■ INSTRUCTION: Show every line of the rows below that contains the string "button", keeping only exact case matches.
───── RECORDS SHOWN ─────
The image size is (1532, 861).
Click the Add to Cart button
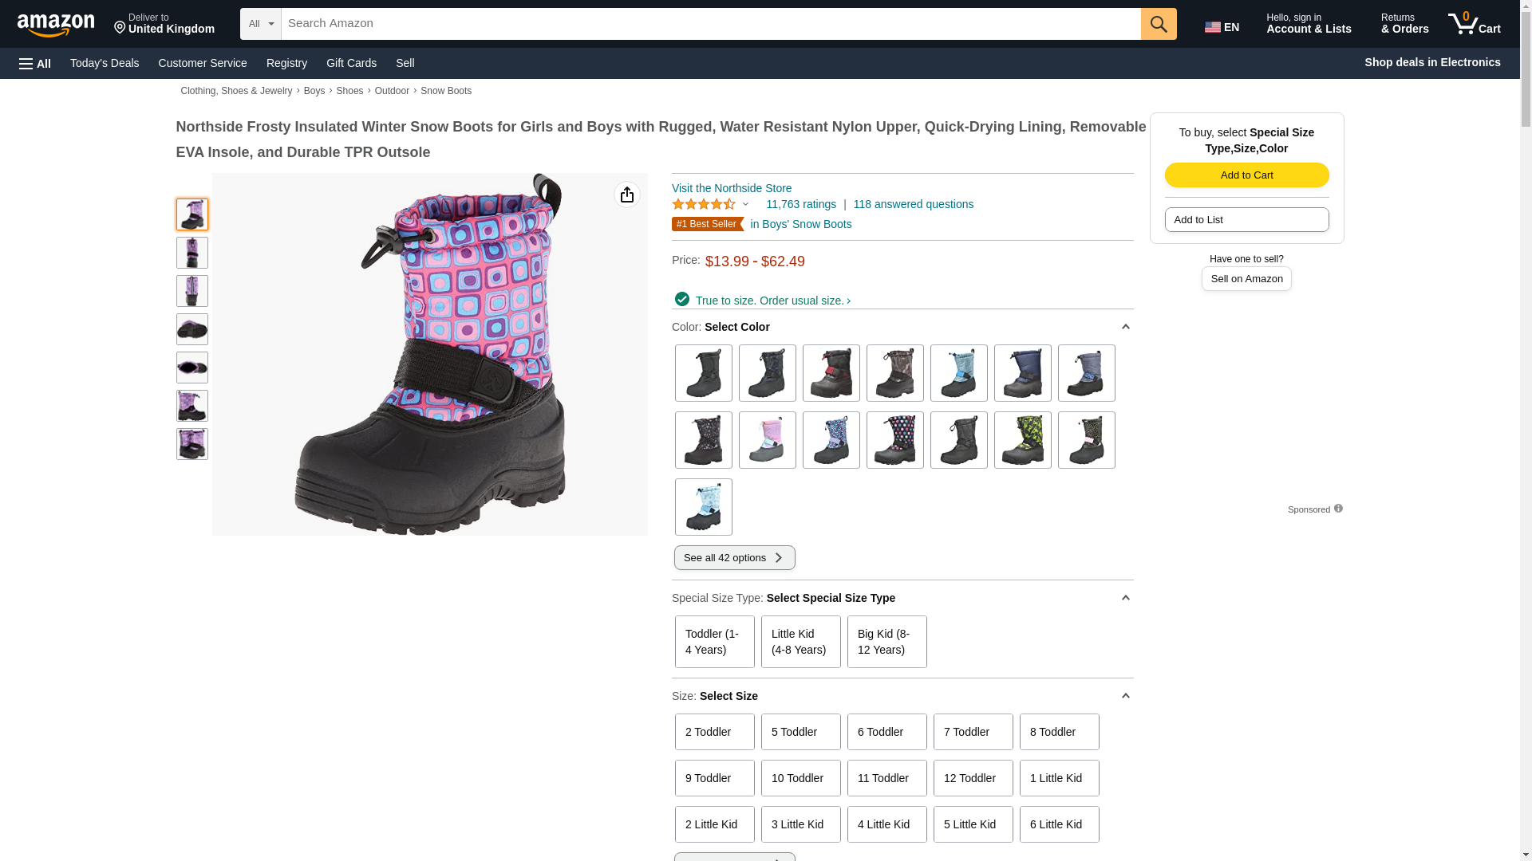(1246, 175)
─────
───── RECORDS SHOWN ─────
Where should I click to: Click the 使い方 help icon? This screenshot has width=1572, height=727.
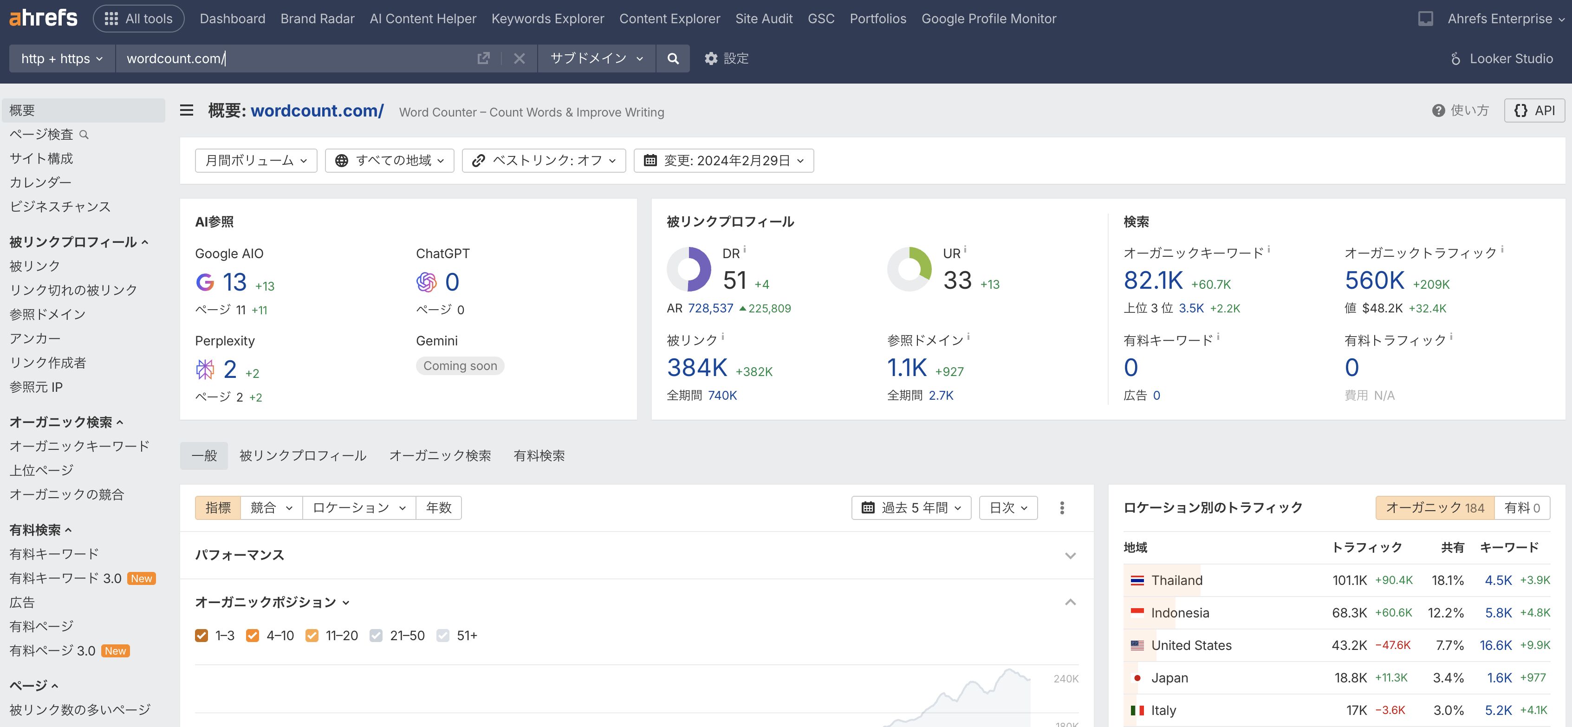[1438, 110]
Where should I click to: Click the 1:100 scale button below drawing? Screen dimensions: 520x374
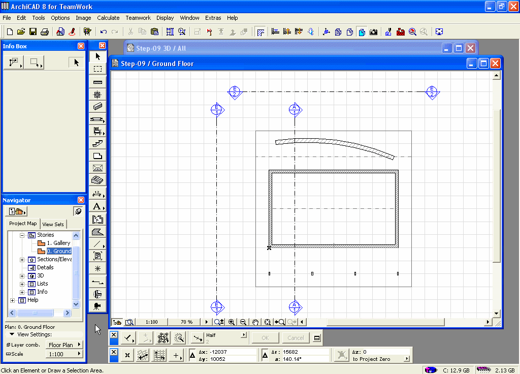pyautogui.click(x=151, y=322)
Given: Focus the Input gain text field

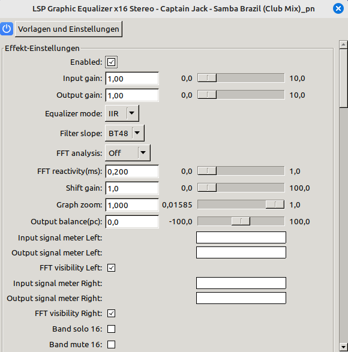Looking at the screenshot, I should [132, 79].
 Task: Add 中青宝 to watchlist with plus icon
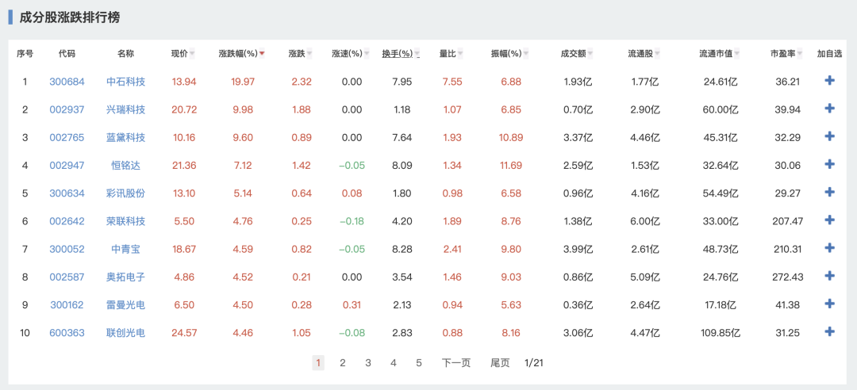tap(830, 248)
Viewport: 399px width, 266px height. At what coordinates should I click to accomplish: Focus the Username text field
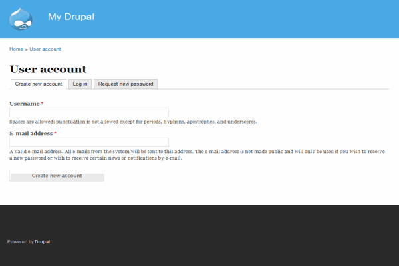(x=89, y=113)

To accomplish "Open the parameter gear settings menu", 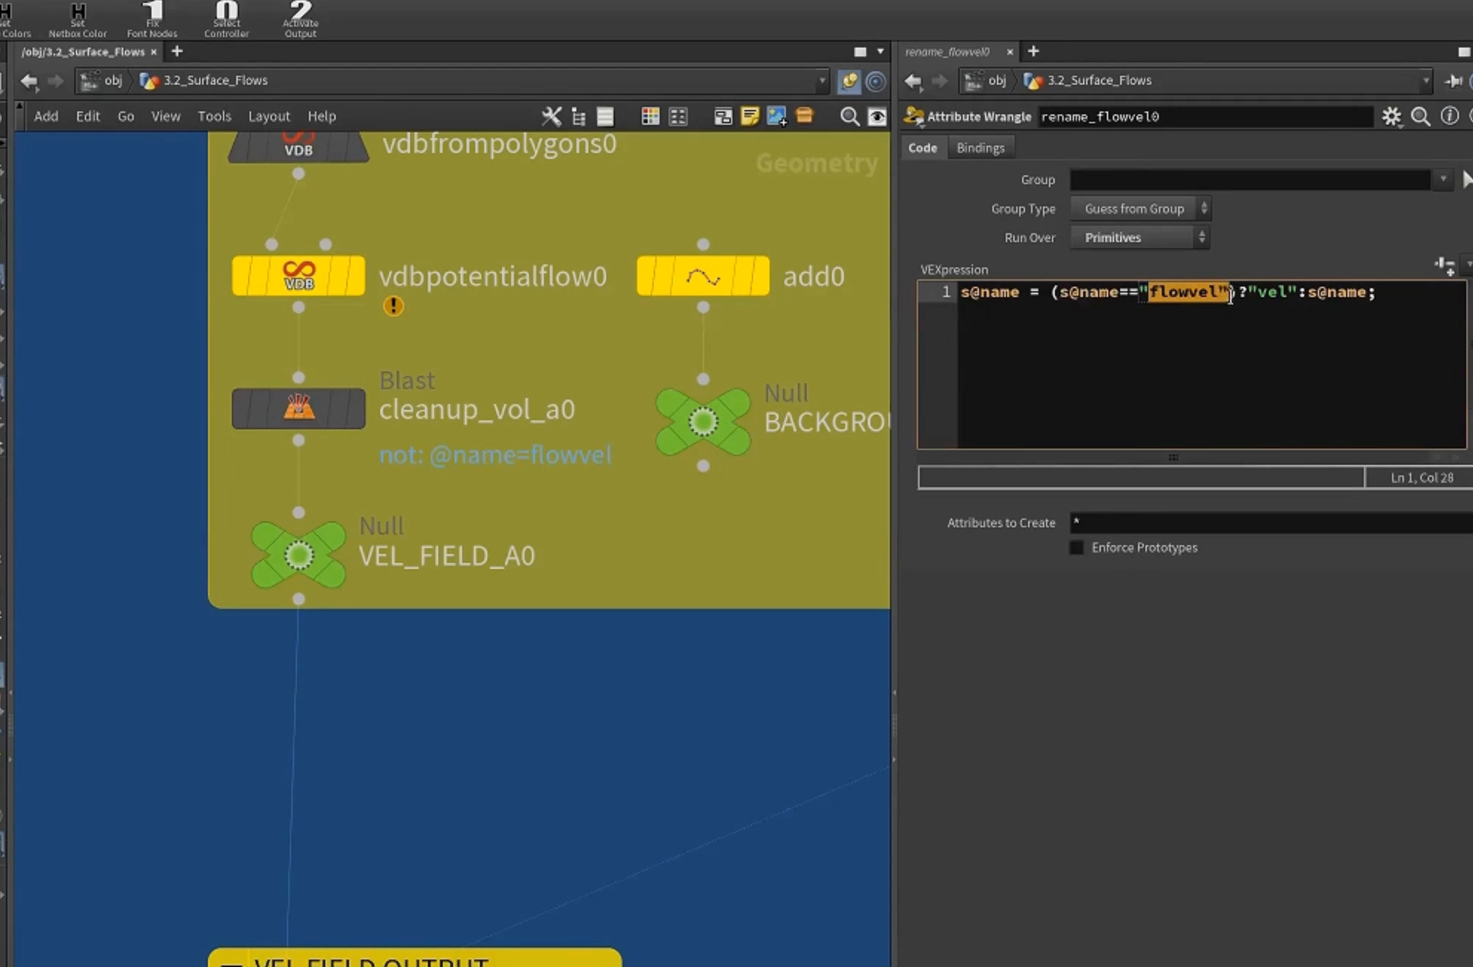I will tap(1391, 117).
─────
───── RECORDS SHOWN ─────
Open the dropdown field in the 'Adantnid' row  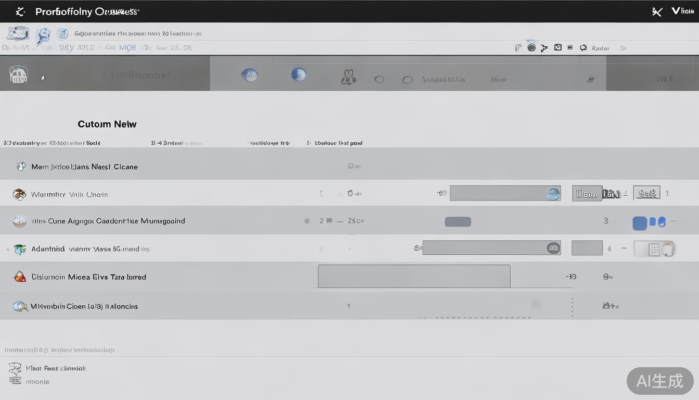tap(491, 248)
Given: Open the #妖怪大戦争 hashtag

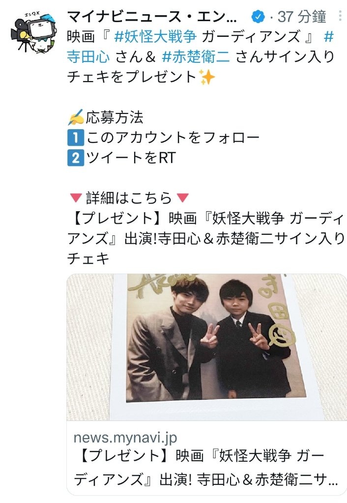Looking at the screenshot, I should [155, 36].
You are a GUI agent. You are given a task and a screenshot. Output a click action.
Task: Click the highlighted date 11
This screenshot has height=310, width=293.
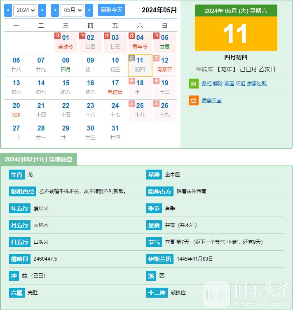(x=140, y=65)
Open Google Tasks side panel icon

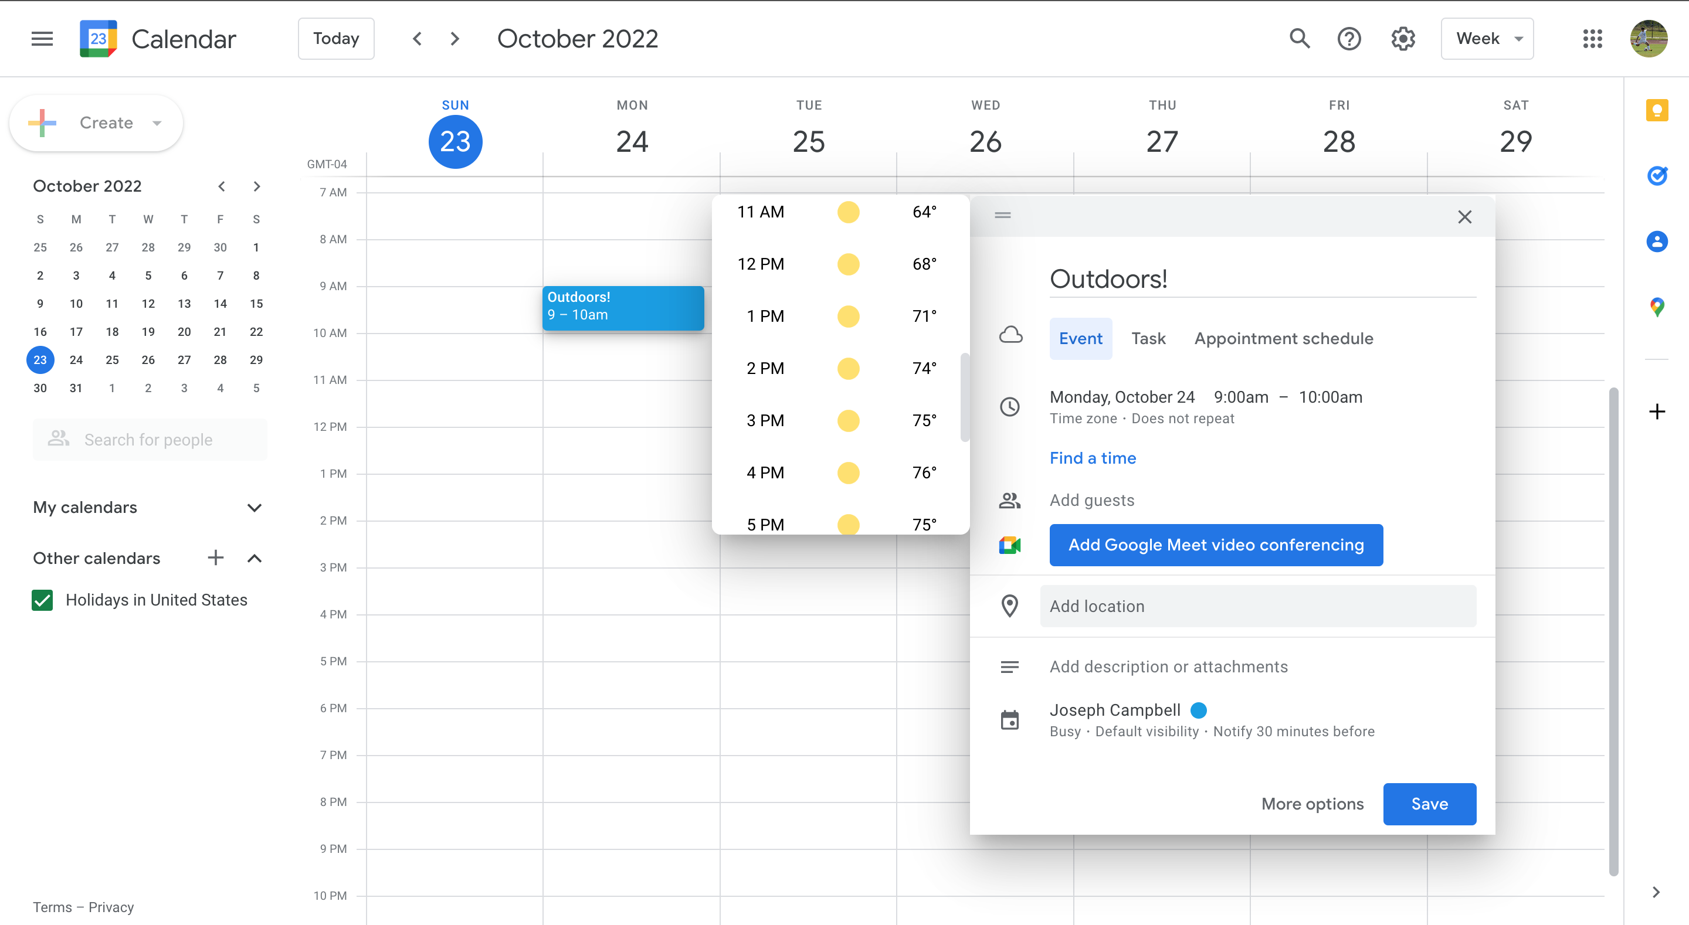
─────
■ EXERCISE RESPONSE:
Click the Add to Cart button
Where should I click to: Click the 1:100 scale button below drawing? Screen dimensions: 520x374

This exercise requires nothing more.